ONLY WHEN IT RAINS

Summary: Daniel and Betty share a secret romance, but only when it rains. How long can the secret be kept?

Setting: This is an epilogue (or short sequel, if you like) to my first fic, "Rain Will Make the Flowers Grow".

Pairing: D/B all the way.

Rating: PG (K-plus).

Author's Notes: Okay, so, the ending of "Rain" seemed a little… bleak and ambiguous, so I had to make it fluffy and happy again. I tried to make this so that reading "Rain..." wouldn't be obligatory, but failed: therefore, I recommend reading that one first so you know what's happened before...

This story is a one-shot split into two parts, so don't ask for more. :P There might be more to make it a series but I haven't decided yet. ;)

Only When It Rains

As plans went, it hadn't exactly been the best. It had seemed more than plausible at the time, but one factor had been overlooked, and it was now rearing its ugly head mockingly over the city of New York. The summer had come, and it was relentless.

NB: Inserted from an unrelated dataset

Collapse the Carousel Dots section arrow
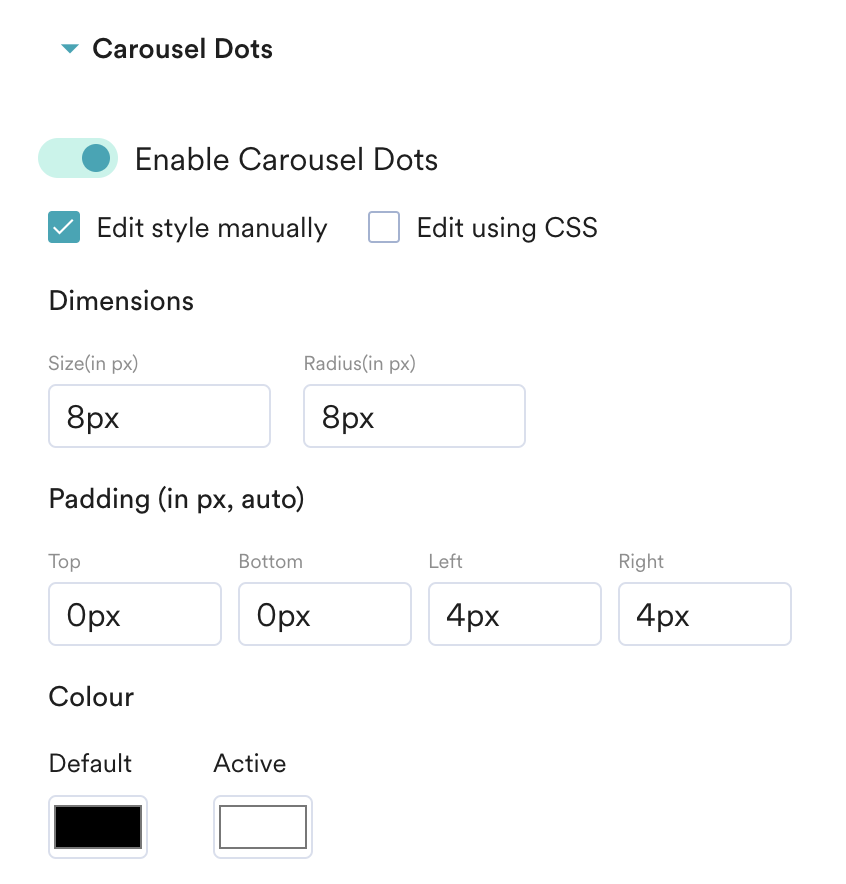846x884 pixels. click(x=69, y=49)
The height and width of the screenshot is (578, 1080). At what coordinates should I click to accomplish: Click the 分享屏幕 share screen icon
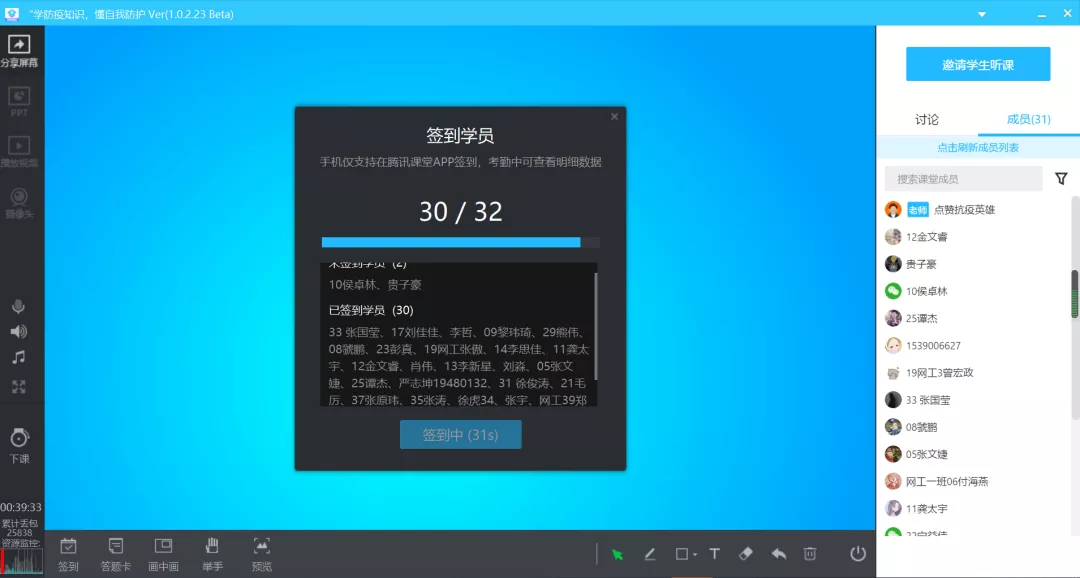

They were both becoming rather unhealthily obsessed with the weather. Daniel liked to look out of the window of his office and predict what would happen; Betty preferred the weather forecast. Neither method was particularly reliable, and they were ultimately disappointed more often than not.

What neither of them could explain, or reveal to any curious bystanders, was why such a beautiful day as this one made them both feel so depressed; or why, when the rain came down in vast sheets, they were practically dancing for joy.

For the best part of a year, Mode's Editor-in-Chief and his assistant had been harbouring a secret. Nobody knew about it: not Christina, not Hilda, not even Claire, who managed to get her nose into everything concerning her son. They feared a certain level of mockery, but both were also more than content to keep the secret between themselves. It added a level of excitement to the happiness already afforded them by downright awful weather.

It was a glorious day, the latest in a long period of swelteringly hot, sunny days in the endless summer, and the heatwave was showing no signs of stopping. Daniel sat in his office, staring glumly at the city, its myriad buildings eagerly reflecting the blinding sunlight. It was certainly an unquestionably breath-taking view, but Daniel could only sulk at the continual, perpetual sunshine. The heat was becoming unbearable, aside from his own personal grievances with the weather, and it simply had to cool down eventually. Winter seemed a lifetime away. The city was humid and felt as though it would explode at any given moment, hot lava bubbling up through the sewers from the Earth's very core…

Betty distracted him from his thoughts by wandering into his office, looking flushed and aggravated – she was not enjoying the heat. She carried a newspaper before her, which she was hastily skimming, her head bowed.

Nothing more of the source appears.